> _Short problem_
Give the lines of the material as a JSON list of strings, one string per line, starting with the line that contains "Open the Extras menu" and going on through the line that contains "will pyautogui.click(x=550, y=74).". Leave out blank lines.

> _Data section_
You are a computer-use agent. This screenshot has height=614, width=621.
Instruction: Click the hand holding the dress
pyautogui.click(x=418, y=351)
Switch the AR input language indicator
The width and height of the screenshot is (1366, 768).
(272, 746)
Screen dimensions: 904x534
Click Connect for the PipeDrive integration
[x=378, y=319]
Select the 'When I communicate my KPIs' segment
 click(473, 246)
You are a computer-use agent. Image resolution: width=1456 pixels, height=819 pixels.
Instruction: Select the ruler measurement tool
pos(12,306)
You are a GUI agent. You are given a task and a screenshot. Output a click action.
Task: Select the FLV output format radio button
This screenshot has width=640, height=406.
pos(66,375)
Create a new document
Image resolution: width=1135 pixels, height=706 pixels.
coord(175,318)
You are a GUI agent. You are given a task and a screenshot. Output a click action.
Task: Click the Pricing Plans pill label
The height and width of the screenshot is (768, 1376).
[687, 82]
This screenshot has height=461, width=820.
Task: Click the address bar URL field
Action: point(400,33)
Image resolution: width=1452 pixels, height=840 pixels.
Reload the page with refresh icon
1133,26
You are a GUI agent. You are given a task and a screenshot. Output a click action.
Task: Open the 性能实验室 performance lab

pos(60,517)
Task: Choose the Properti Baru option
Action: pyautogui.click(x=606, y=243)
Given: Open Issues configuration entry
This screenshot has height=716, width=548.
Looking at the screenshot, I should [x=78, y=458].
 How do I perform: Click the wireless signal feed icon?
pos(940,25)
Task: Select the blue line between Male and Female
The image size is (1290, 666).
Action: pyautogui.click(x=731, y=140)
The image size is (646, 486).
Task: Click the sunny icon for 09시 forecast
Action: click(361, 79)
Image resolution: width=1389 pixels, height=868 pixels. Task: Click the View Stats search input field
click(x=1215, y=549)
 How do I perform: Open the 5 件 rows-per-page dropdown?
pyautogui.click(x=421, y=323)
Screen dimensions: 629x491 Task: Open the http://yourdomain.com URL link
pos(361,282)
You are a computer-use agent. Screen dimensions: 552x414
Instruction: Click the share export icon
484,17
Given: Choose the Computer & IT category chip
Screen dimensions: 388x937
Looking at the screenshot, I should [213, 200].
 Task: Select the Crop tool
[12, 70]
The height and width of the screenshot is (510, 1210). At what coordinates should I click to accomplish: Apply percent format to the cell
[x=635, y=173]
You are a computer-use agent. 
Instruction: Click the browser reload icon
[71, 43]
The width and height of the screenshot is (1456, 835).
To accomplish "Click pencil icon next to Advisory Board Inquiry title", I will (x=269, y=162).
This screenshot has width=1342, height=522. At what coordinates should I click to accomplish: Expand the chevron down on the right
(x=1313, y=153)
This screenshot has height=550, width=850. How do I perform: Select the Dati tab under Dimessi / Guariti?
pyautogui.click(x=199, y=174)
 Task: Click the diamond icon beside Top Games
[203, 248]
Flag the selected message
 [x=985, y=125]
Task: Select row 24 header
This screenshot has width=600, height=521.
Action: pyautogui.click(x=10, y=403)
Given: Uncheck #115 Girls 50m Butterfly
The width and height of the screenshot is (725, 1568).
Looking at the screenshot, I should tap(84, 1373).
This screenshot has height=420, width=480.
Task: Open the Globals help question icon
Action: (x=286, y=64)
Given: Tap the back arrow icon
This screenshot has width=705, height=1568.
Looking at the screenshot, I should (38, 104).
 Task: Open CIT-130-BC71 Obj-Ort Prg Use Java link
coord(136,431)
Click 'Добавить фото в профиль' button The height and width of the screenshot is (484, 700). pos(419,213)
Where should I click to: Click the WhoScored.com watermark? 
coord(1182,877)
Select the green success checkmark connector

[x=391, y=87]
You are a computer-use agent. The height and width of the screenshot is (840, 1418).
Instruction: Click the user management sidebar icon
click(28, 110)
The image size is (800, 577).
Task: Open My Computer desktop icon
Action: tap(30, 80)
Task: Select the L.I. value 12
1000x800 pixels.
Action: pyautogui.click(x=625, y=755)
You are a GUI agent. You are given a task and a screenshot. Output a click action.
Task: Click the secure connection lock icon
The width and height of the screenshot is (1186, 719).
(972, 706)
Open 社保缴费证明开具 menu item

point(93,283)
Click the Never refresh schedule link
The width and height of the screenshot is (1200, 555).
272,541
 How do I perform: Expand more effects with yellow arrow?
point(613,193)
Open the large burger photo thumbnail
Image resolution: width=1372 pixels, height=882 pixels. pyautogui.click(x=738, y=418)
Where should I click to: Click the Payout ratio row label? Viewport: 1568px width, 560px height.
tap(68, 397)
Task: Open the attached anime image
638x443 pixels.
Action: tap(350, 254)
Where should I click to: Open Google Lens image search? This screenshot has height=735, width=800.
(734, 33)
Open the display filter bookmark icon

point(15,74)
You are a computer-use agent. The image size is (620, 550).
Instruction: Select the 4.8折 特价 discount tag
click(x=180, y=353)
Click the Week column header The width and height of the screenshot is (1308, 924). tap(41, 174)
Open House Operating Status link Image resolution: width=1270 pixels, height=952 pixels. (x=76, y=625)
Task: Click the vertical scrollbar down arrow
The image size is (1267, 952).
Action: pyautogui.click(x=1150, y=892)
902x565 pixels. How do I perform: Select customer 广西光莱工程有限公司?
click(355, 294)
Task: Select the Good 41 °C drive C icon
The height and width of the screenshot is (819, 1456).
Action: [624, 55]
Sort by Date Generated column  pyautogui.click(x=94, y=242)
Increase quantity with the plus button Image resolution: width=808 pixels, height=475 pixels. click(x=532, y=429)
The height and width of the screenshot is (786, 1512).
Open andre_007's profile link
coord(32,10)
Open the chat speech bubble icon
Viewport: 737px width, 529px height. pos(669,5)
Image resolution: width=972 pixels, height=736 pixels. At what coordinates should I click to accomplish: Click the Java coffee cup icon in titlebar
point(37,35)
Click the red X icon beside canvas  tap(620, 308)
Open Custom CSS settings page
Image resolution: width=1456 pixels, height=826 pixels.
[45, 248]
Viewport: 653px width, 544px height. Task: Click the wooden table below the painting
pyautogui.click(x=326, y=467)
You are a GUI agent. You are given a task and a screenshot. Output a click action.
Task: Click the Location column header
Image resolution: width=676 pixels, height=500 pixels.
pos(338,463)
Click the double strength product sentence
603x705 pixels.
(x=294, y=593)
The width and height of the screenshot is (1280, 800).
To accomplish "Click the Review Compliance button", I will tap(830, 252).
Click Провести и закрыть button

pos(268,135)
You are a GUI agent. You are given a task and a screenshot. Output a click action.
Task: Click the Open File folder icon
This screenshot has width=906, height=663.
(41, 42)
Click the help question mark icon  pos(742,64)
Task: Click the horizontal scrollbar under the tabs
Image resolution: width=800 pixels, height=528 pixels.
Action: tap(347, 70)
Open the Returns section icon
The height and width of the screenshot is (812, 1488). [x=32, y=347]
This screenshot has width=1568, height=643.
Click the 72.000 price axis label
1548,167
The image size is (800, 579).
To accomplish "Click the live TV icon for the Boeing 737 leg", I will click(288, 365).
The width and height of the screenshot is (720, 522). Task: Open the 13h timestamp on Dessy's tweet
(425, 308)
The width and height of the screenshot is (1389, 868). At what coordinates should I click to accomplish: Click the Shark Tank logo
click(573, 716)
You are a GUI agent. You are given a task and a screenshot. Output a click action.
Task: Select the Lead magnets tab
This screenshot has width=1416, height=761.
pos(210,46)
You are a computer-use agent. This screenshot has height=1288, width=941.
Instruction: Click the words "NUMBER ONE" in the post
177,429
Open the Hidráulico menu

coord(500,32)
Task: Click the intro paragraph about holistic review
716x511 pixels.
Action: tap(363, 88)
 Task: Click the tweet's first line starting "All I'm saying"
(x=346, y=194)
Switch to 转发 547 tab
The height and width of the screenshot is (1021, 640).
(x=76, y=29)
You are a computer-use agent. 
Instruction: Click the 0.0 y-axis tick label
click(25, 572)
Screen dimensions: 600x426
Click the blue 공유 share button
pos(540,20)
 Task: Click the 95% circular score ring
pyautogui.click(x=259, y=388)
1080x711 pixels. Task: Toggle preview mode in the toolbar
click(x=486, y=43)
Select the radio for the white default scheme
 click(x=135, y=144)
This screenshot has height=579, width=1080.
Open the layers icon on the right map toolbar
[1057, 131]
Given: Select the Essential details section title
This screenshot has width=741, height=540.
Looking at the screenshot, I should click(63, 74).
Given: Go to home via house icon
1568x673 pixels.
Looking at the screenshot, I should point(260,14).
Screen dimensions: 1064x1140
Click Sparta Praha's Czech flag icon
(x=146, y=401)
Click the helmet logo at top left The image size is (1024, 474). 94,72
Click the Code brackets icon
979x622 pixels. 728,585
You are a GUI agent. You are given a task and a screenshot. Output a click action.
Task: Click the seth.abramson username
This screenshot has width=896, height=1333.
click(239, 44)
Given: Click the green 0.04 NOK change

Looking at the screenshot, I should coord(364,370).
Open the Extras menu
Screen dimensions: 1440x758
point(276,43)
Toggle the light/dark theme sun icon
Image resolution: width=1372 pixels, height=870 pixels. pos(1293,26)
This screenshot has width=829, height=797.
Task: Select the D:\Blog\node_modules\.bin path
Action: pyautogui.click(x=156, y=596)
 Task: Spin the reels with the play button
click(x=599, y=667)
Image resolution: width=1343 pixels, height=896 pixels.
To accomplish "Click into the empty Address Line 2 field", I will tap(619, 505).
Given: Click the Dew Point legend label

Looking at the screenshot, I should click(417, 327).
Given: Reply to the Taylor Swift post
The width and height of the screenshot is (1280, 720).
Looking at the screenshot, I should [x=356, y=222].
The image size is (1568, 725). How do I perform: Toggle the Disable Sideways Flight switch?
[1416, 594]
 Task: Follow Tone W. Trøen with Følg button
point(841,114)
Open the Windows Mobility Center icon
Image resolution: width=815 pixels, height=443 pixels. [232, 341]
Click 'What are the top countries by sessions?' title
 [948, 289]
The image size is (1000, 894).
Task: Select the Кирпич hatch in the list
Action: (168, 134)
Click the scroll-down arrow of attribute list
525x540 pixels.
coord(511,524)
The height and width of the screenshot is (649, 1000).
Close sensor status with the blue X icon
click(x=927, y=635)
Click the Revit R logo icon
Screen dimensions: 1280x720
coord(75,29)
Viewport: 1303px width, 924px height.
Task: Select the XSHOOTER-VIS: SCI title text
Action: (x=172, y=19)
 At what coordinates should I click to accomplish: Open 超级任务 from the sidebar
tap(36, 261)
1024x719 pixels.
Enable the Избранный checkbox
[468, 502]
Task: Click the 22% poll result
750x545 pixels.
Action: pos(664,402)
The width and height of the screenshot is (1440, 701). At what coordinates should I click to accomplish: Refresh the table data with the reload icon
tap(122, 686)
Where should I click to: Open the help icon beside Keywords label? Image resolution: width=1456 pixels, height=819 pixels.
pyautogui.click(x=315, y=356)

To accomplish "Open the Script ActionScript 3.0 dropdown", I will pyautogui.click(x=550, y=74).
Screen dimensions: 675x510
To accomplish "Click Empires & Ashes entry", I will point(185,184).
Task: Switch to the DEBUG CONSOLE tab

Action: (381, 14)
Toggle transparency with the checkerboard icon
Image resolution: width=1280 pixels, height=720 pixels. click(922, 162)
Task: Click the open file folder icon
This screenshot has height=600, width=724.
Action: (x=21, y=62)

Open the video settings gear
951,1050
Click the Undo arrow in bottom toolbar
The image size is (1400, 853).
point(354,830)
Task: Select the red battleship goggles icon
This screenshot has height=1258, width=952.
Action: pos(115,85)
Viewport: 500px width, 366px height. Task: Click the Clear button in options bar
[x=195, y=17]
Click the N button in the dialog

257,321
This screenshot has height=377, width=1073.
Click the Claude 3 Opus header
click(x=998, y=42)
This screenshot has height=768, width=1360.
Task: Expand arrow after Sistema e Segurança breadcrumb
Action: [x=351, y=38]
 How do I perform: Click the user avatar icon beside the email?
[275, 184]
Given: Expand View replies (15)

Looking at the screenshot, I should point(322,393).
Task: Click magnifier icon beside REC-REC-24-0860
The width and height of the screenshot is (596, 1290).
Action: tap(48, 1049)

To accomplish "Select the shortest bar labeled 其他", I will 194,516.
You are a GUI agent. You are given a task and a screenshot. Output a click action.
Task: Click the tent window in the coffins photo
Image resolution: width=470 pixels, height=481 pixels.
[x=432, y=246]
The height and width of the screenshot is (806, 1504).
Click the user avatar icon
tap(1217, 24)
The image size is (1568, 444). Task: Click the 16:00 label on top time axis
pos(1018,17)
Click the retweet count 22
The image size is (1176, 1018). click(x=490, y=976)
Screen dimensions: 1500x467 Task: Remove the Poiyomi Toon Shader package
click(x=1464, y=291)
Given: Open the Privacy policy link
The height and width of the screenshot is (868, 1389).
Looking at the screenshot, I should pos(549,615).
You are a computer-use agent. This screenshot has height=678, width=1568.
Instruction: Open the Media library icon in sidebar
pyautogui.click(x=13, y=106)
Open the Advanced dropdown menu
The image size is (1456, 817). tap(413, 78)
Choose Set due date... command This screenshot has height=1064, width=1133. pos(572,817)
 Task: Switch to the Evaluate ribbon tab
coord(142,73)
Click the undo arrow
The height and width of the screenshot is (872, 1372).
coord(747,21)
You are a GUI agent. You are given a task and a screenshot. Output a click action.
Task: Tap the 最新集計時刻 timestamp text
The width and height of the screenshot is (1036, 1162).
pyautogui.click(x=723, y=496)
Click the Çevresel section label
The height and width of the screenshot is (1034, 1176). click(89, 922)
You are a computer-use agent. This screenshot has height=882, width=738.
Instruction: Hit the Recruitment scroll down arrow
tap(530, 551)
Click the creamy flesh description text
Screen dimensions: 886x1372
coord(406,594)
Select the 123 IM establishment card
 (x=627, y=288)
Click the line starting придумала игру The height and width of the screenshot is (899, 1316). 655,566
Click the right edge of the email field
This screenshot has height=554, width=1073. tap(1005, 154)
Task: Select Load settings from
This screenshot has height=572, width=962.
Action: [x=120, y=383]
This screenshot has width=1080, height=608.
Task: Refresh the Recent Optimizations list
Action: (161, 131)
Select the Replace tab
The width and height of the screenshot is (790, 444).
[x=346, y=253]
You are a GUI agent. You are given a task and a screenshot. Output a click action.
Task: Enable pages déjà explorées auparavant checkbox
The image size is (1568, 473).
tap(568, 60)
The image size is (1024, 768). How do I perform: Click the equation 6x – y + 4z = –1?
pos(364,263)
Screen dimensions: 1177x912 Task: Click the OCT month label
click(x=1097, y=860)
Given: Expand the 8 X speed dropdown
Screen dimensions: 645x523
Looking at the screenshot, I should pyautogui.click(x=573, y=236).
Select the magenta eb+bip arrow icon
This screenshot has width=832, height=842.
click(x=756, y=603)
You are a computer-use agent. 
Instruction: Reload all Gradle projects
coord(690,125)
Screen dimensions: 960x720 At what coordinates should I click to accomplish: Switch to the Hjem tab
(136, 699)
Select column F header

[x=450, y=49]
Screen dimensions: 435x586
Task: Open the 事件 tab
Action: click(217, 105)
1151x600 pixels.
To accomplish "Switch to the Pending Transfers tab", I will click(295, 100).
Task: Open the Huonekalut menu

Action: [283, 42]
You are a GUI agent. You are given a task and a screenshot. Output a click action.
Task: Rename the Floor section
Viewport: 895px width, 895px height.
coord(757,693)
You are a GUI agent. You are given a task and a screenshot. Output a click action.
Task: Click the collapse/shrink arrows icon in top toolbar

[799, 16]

> _Result of this task_
[
  "Open the Extras menu",
  "Screen dimensions: 1440x758",
  "point(276,43)",
  "Toggle the light/dark theme sun icon",
  "Image resolution: width=1372 pixels, height=870 pixels. pos(1293,26)",
  "This screenshot has width=829, height=797.",
  "Task: Select the D:\\Blog\\node_modules\\.bin path",
  "Action: pyautogui.click(x=156, y=596)",
  " Task: Spin the reels with the play button",
  "click(x=599, y=667)",
  "Image resolution: width=1343 pixels, height=896 pixels.",
  "To accomplish \"Click into the empty Address Line 2 field\", I will tap(619, 505).",
  "Given: Click the Dew Point legend label",
  "Looking at the screenshot, I should click(417, 327).",
  "Given: Reply to the Taylor Swift post",
  "The width and height of the screenshot is (1280, 720).",
  "Looking at the screenshot, I should [x=356, y=222].",
  "The image size is (1568, 725). How do I perform: Toggle the Disable Sideways Flight switch?",
  "[1416, 594]",
  " Task: Follow Tone W. Trøen with Følg button",
  "point(841,114)",
  "Open the Windows Mobility Center icon",
  "Image resolution: width=815 pixels, height=443 pixels. [232, 341]",
  "Click 'What are the top countries by sessions?' title",
  " [948, 289]",
  "The image size is (1000, 894).",
  "Task: Select the Кирпич hatch in the list",
  "Action: (168, 134)",
  "Click the scroll-down arrow of attribute list",
  "525x540 pixels.",
  "coord(511,524)",
  "The height and width of the screenshot is (649, 1000).",
  "Close sensor status with the blue X icon",
  "click(x=927, y=635)",
  "Click the Revit R logo icon",
  "Screen dimensions: 1280x720",
  "coord(75,29)",
  "Viewport: 1303px width, 924px height.",
  "Task: Select the XSHOOTER-VIS: SCI title text",
  "Action: (x=172, y=19)",
  " At what coordinates should I click to accomplish: Open 超级任务 from the sidebar",
  "tap(36, 261)",
  "1024x719 pixels.",
  "Enable the Избранный checkbox",
  "[468, 502]",
  "Task: Click the 22% poll result",
  "750x545 pixels.",
  "Action: pos(664,402)",
  "The width and height of the screenshot is (1440, 701). At what coordinates should I click to accomplish: Refresh the table data with the reload icon",
  "tap(122, 686)",
  "Where should I click to: Open the help icon beside Keywords label? Image resolution: width=1456 pixels, height=819 pixels.",
  "pyautogui.click(x=315, y=356)",
  "To accomplish \"Open the Script ActionScript 3.0 dropdown\", I will pyautogui.click(x=550, y=74)."
]